After you submit a claim, your job isn’t done, Cook says. Instead, you should follow up on claims and ensure that the insurers pay you. “We run aging reports at 60 days because some payers do take a little longer to receive the claim, process it, and then send the explanation of benefits,” she says. “We have employees who work on claim follow-ups all day every day because it’s very expensive to just wait on insurers to pay. You have to always be watching the claim progress.”

9. Check Self-Pay Patients for Medicaid Eligibility

Not every patient who self-identifies as self-pay must be billed that way. In fact, some patients may qualify for Medicaid

and not realize it. “One very beneficial way EDs can bring in more money is to determine whether patients might qualify for Medicaid,” Cook says. “We have a system that we run all of our self pays through to check for Medicaid eligibility, and I feel like we get a lot of extra income off that.
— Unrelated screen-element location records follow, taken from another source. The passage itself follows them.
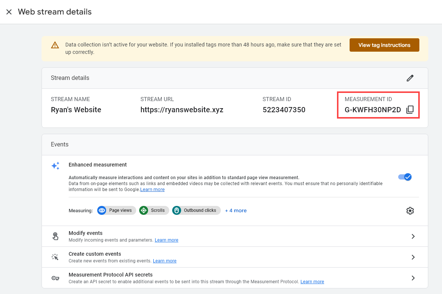Select the Outbound clicks measurement badge
442x294 pixels.
[x=196, y=210]
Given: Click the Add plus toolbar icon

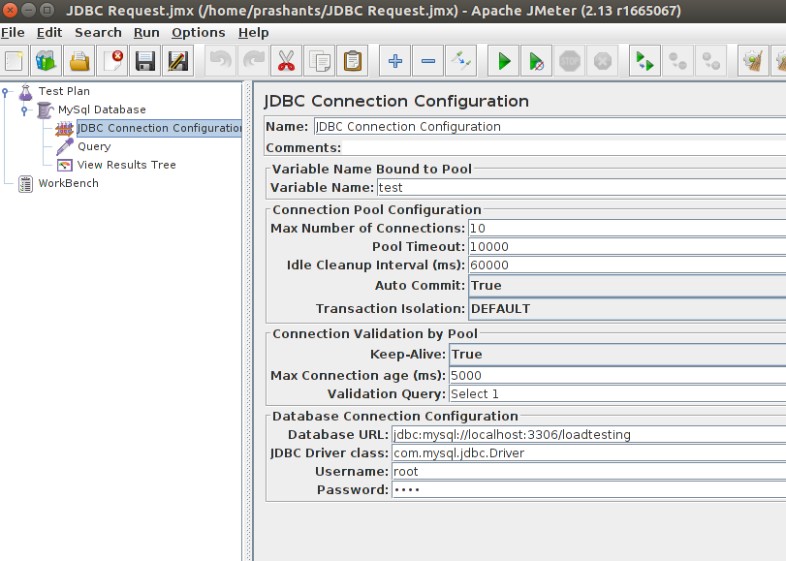Looking at the screenshot, I should pyautogui.click(x=394, y=61).
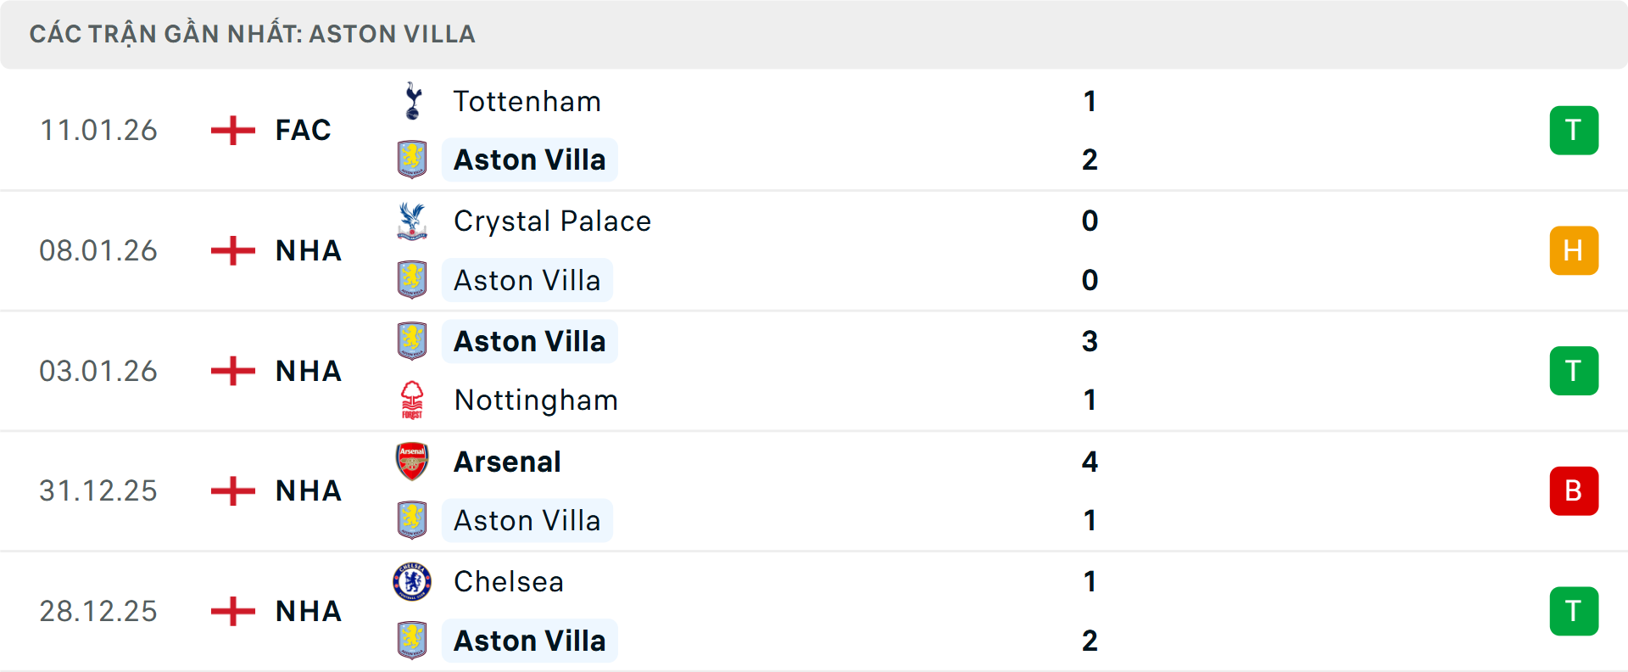The height and width of the screenshot is (672, 1628).
Task: Click the Arsenal cannon crest icon
Action: pos(413,462)
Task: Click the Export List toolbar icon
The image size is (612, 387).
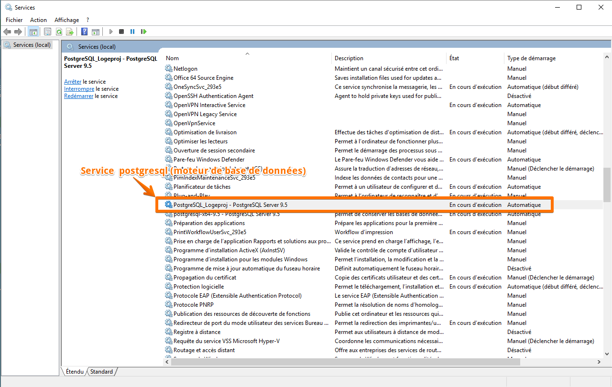Action: pos(70,32)

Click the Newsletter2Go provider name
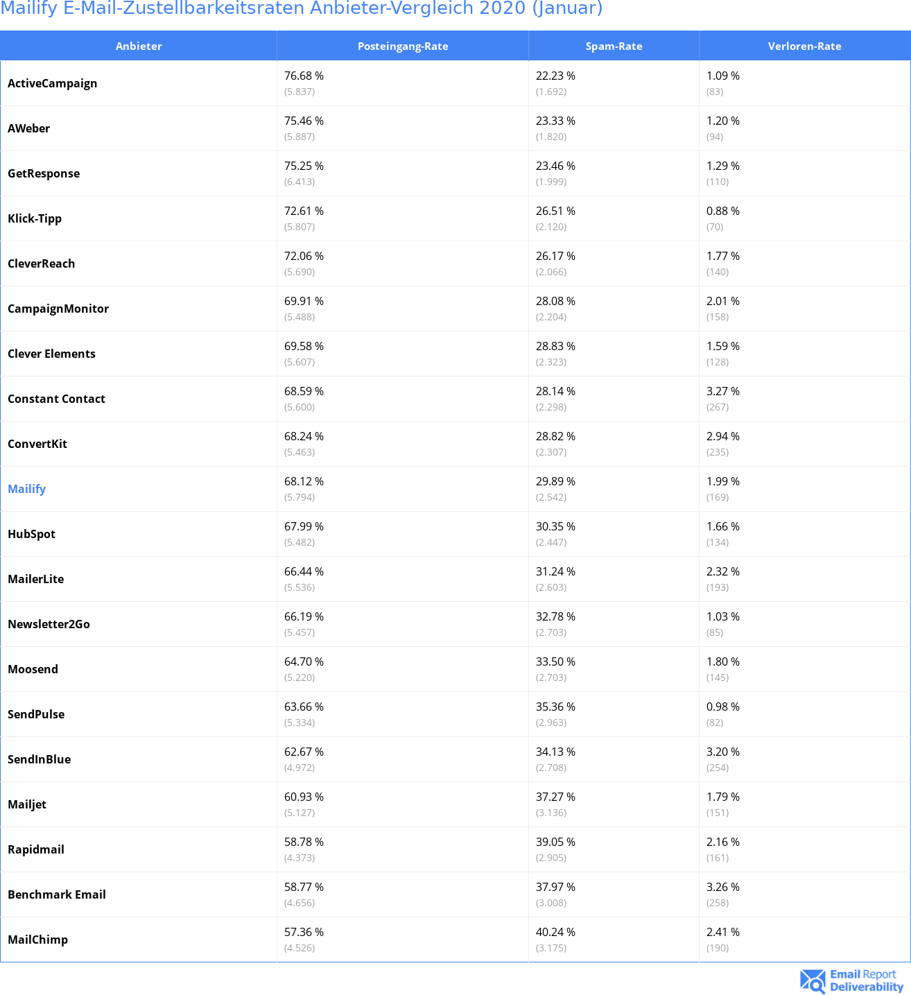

Billing uninsured patients with a statement and trying to collect that way produces almost no income, so it’s worth the extra time to evaluate Medicaid eligibility.”

You can help guide a patient to apply for Medicaid even if the ED visit has already taken place, Cook says. “Many states allow retroactive Medicaid billing going back for up to six months from when the patient applied for Medicaid,” she notes.
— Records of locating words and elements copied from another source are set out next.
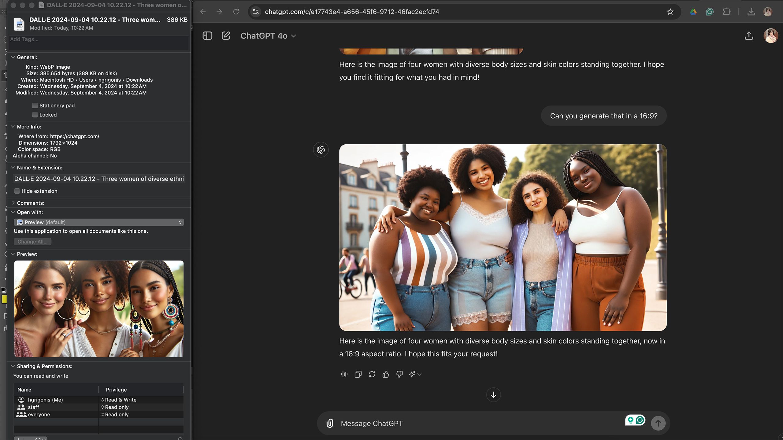Copy the response with copy icon
Viewport: 783px width, 440px height.
pyautogui.click(x=358, y=374)
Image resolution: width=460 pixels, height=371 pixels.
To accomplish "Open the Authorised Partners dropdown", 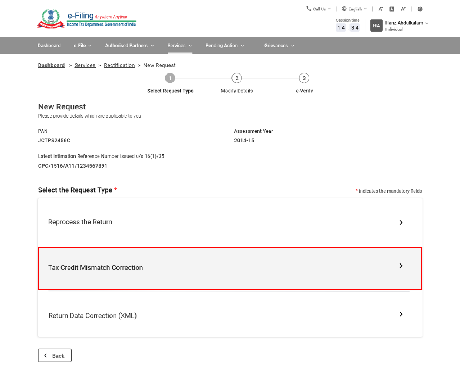I will tap(129, 46).
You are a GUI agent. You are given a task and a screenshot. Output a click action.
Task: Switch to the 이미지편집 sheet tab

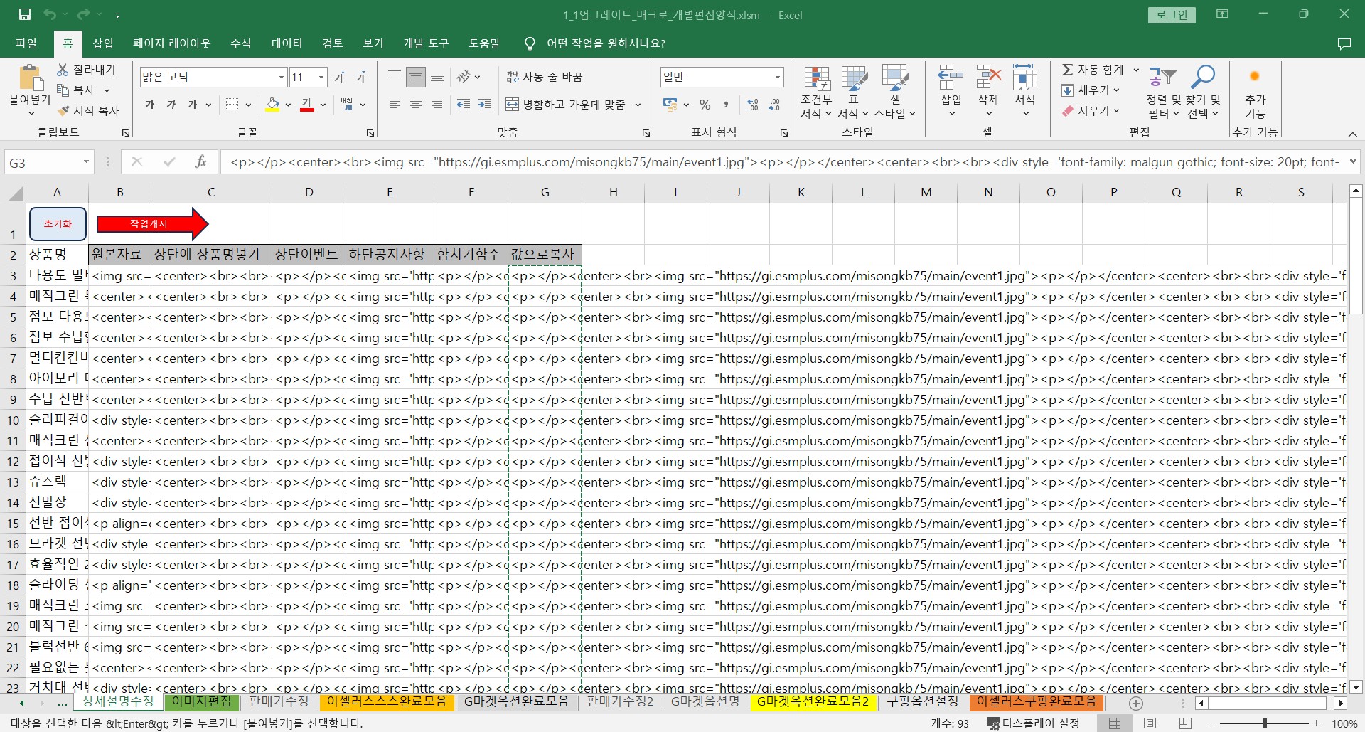202,701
10. Offer Additional Payment Options

Because patients are often responsible for a large portion of their ED bills, you should provide them with a multitude of ways to pay, Windham said. “For instance, there’s an app that allows patients to take a picture of the statement with their phone and then submit a payment via mobile so they don’t have to write a check or call in to make the payment,” he says. There’s also a software program that allows you to email or text a patient and they can accept that and make payment via text and email, he notes. Just make sure it’s done compliantly. “The more ways you can provide patients to pay, the better the chances you will have of collecting from patients.”